Ortiz, a 2011 Minisink Valley High School graduate, was an active participant in her school’s activities, serving as President of the Student Council and the Key Club her senior year, as well as Director of Students Against Destructive Decisions (SADD) for her last two years. She is also involved with many nation-wide environmental groups, spending time lobbying and advocating in Washington, D.C.
“Rebekah, through her countless academic, volunteer, and extracurricular activities, exemplifies the goals and mission of the Human Rights Commission to promote respect and understanding throughout the community,” said County Executive Diana. “As an educator for more than 30 years, I’ve witnessed many students with Rebekah’s passion continue on to change society,” continued Diana. “I wish her further success.”
An accomplished student, Ortiz was also the recipient of a Susan B. Anthony and Fredrick Douglass Award for outstanding high school juniors in leadership and academics, the Zonta International Young Women in Public Affairs Award, and two Sojourner Truth Awards for Citizenship, among many others.
“On behalf of the Human Rights Commission, it’s my honor to present Rebekah with the 2011 scholarship,” said Kathleen Francese, vice chair of the Human Rights Commission and Scholarship committee chair. “She volunteers countless hours to advance the causes she is passionate about. We believe that she is a role model to the community and are proud to award her this scholarship.”

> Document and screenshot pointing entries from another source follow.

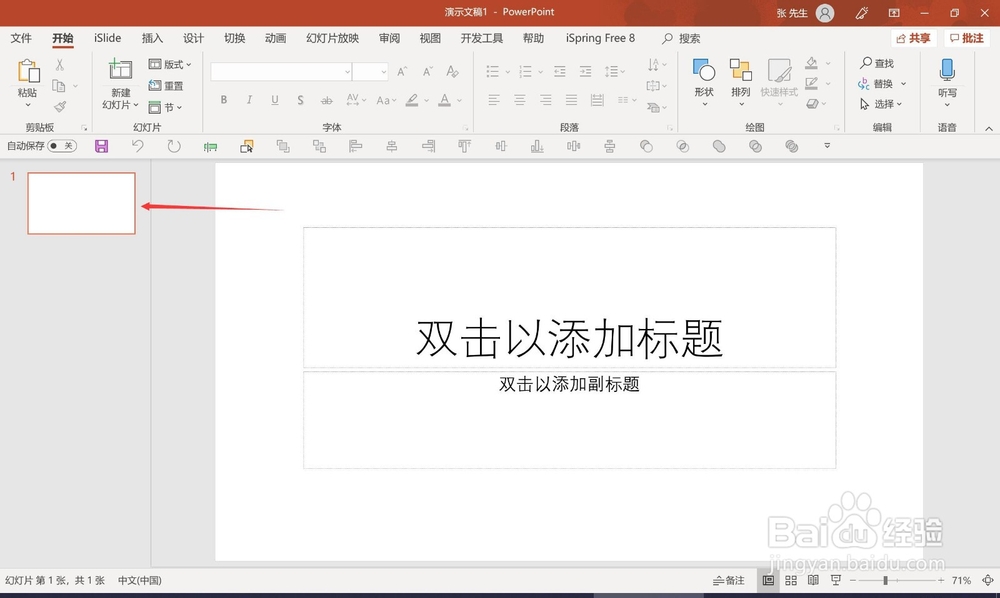Apply Italic formatting to text
Screen dimensions: 1000x598
(249, 100)
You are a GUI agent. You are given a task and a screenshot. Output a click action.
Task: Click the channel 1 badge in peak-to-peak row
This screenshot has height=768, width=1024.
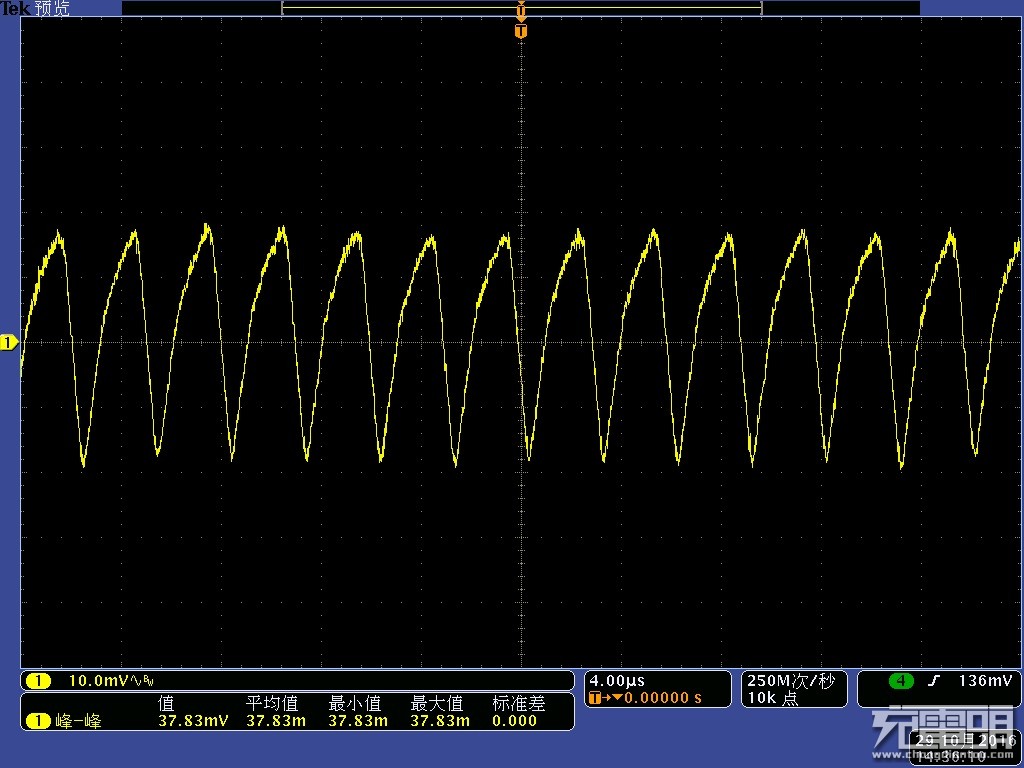click(38, 720)
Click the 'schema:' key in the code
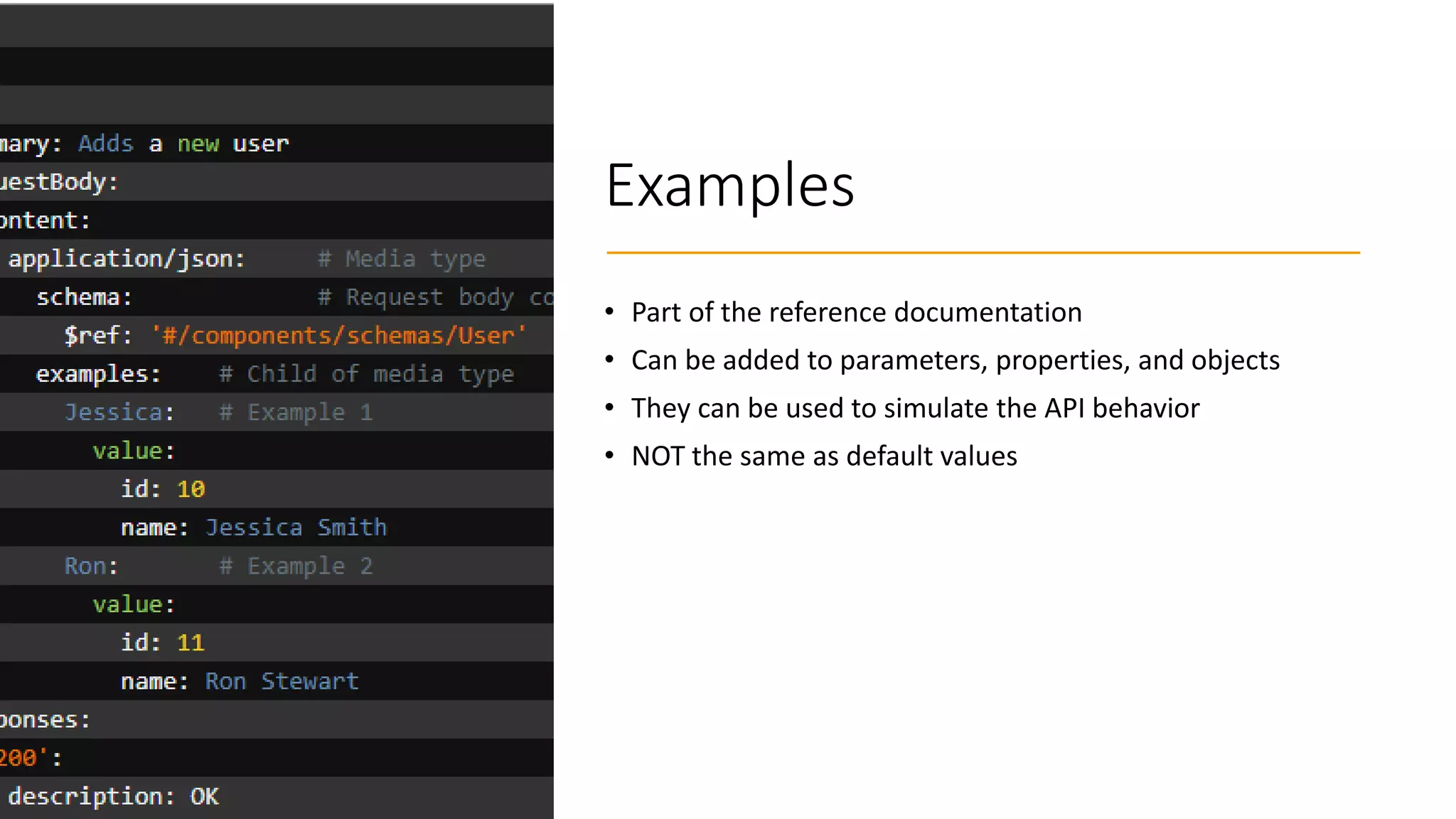This screenshot has height=819, width=1456. click(84, 297)
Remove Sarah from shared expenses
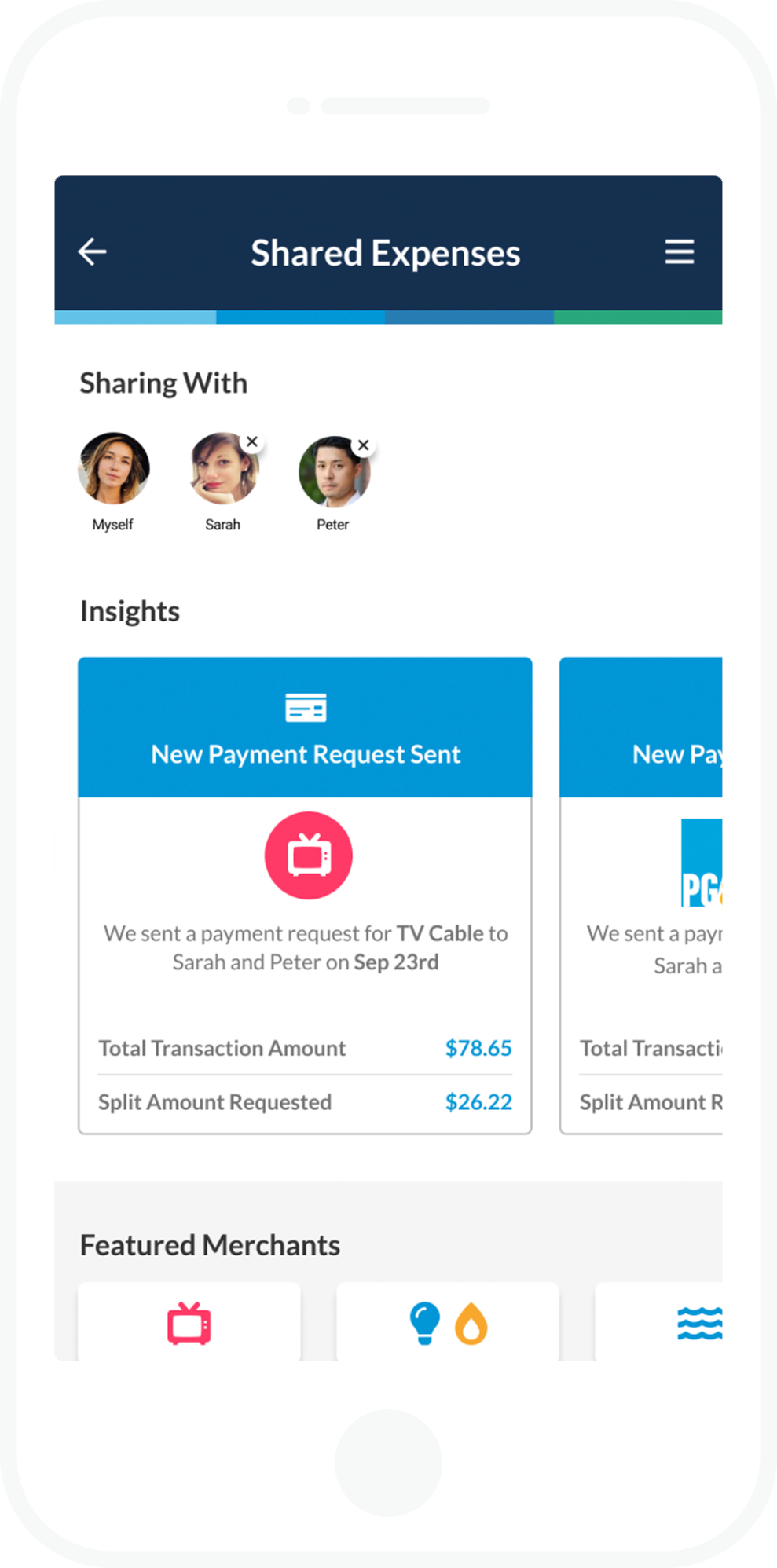 pos(251,441)
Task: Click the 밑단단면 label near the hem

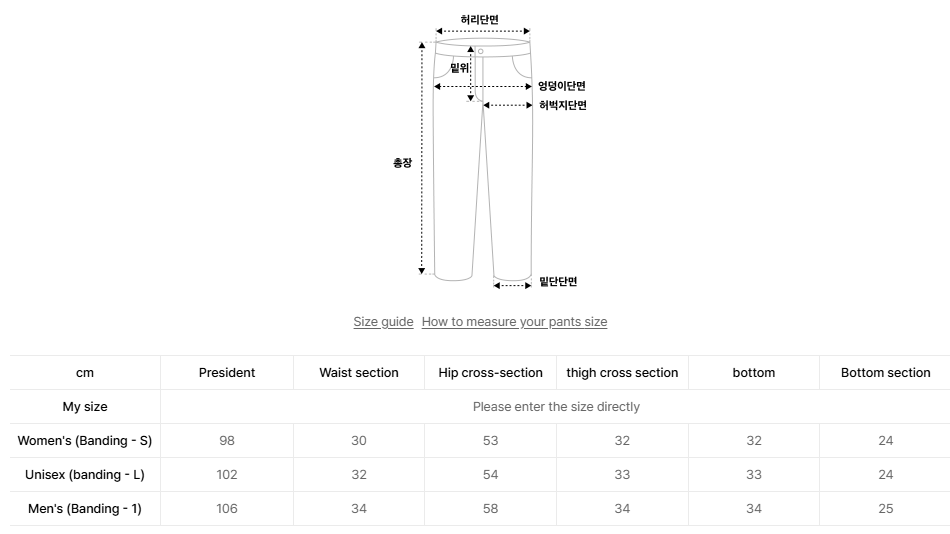Action: (558, 282)
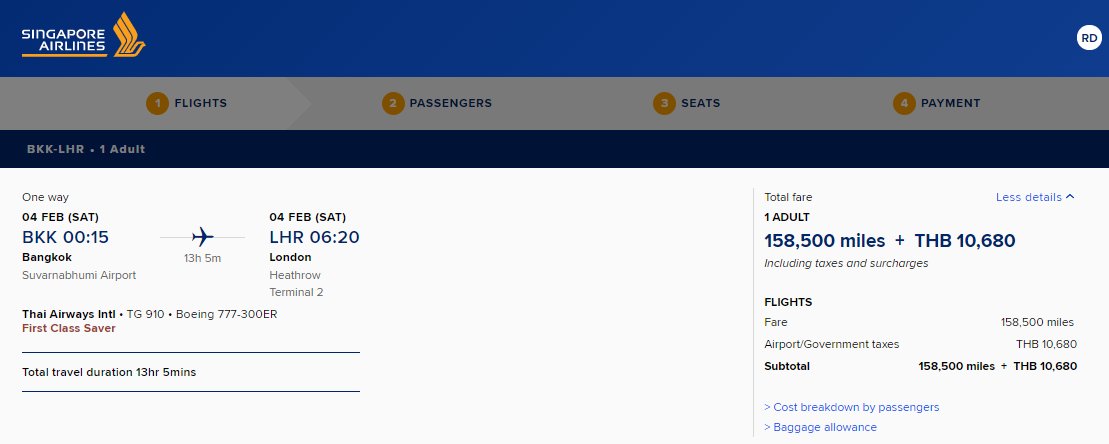The width and height of the screenshot is (1109, 444).
Task: Click the step 4 circle icon
Action: point(904,103)
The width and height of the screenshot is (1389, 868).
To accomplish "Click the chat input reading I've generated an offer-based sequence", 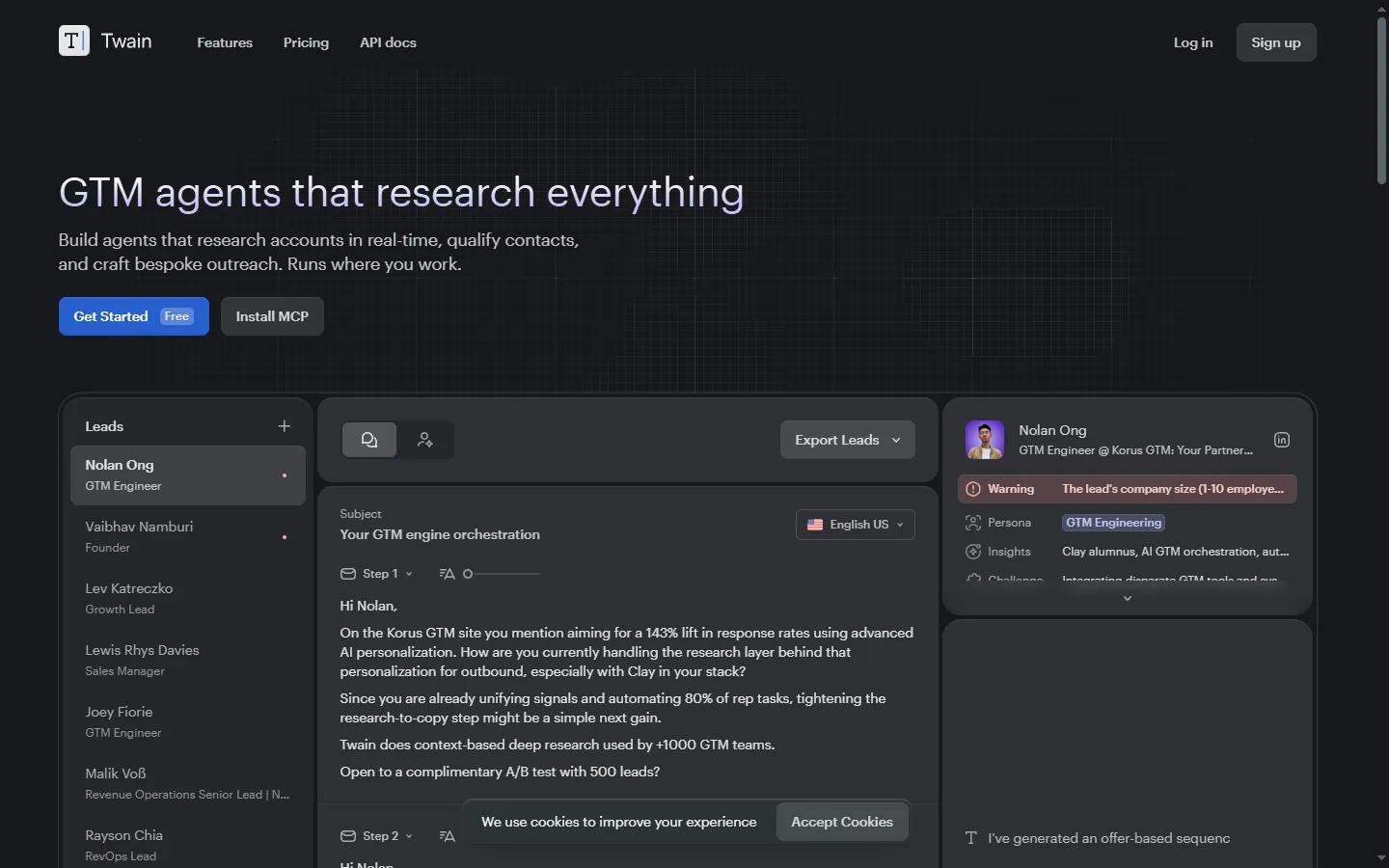I will coord(1107,838).
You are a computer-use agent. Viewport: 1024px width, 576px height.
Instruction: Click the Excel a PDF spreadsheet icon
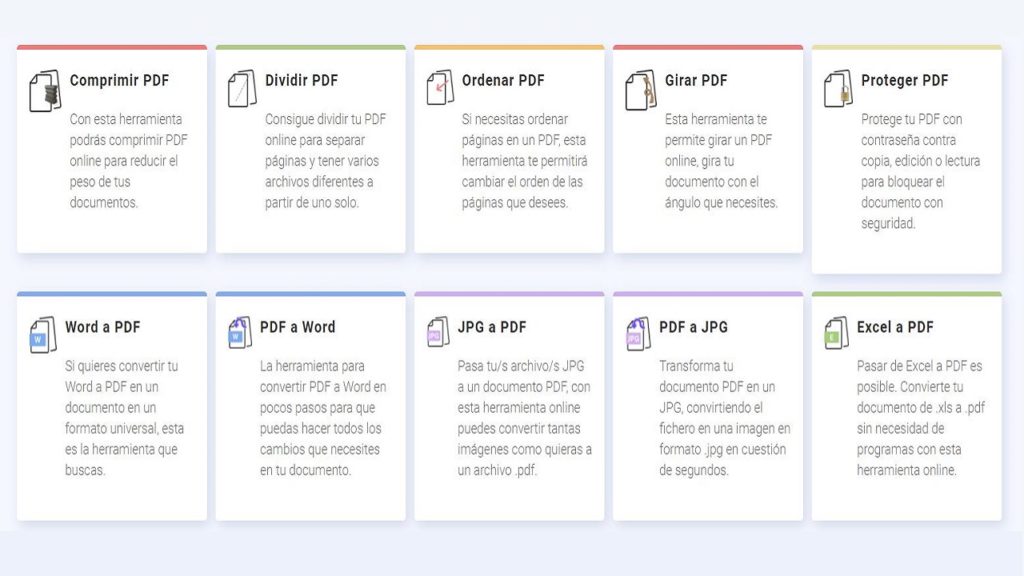[x=836, y=331]
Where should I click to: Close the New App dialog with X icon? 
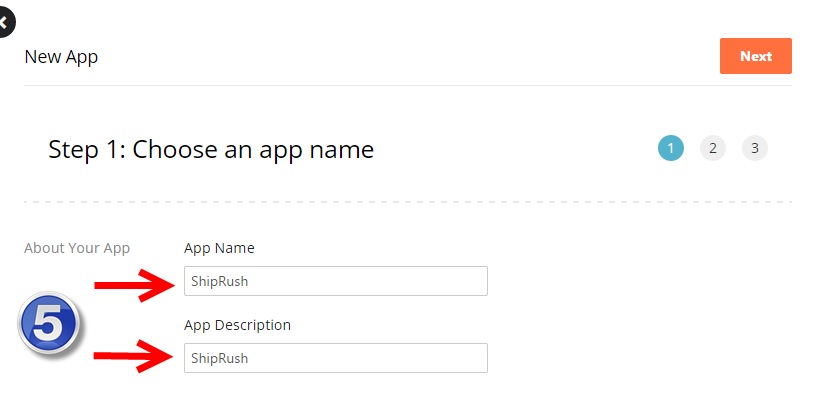[x=5, y=23]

Ortiz is planning to study civil environmental infrastructure engineering, starting her undergraduate career at Northern Virginia Community College. Afterward, she hopes to continue working as a human rights activist in Washington, D.C.
In addition to her innumerable volunteer and extracurricular achievements, Ortiz is an active participant in many of her church activities.
The Orange County Human Rights Commission has been presenting the scholarship since 2006. It is funded through proceeds from the Commission’s annual dinner held each April.
The dinner recognizes community members who support human rights efforts in Orange County.